「プログラミングと脳研究」の第2報告
2023年09月14日
本郷教授らが国立精神・神経医療研究センターのもと、共同で進めてきた研究が原著論文「Changes in functional brain activity patterns associated with computer programming learning in novices」として、脳神経科学の国際学術雑誌Brain Structure and Functionに掲載されました。研究チームは初心者のコンピュータ・プログラミング学習を反映する脳の局所活動の変化を調べるために、fMRIデータの縦断解析を行いました。その結果、①研究に参加した学生のプログラミング遂行精度は、後期段階に有意に向上したこと、②前頭葉、側頭葉、頭頂葉、後頭葉皮質のさまざまな領域と、いくつかの皮質下構造(尾状核および小脳)が、プログラミング作業中に活性化していたこと、③右下前頭回における脳活動は、後期により大きくなり、課題遂行能力の向上と有意に相関したこと、④左下前頭回でもプログラミング課題中に高い活動が見られたが、学習による活動の変化と課題成績の向上との間に有意な相関は見られなかったこと、などが明らかになりました。
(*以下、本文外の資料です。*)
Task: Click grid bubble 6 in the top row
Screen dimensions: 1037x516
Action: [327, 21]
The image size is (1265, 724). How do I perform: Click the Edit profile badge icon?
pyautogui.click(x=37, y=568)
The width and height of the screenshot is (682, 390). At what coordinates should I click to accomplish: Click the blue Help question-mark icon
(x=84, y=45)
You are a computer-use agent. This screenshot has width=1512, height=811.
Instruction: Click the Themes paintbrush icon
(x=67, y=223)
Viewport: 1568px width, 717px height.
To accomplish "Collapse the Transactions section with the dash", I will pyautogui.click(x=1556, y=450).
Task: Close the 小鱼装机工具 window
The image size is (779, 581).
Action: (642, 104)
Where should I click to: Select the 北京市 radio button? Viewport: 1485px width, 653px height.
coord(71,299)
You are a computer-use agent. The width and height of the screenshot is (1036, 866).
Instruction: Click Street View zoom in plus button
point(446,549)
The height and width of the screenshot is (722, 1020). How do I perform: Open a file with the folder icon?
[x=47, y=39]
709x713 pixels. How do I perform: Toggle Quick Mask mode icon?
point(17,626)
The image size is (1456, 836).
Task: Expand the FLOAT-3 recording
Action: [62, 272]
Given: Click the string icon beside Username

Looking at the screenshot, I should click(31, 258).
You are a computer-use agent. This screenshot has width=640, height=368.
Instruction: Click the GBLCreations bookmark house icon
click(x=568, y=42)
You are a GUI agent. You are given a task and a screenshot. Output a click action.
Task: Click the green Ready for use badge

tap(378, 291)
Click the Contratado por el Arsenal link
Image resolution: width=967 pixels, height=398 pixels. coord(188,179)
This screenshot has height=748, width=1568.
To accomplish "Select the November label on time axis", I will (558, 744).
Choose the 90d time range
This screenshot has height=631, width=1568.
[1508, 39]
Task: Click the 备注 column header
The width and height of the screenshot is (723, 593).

これらのことから結論として、初心者のコンピュータ・プログラミング学習は、右下前頭回内の機能的神経可塑性を誘発するが、左下前頭回(ブローカ野)内の機能的神経可塑性は誘発しないということを世界に先駆けて明らかにしました。
脳を対象としたプログラミング教育の研究は限られており、効果的なプログラミング学習法の確立には至っていません。今回の知見は、右下前頭回の活性化に着目した今後の教育法の開発に貢献できる可能性があります。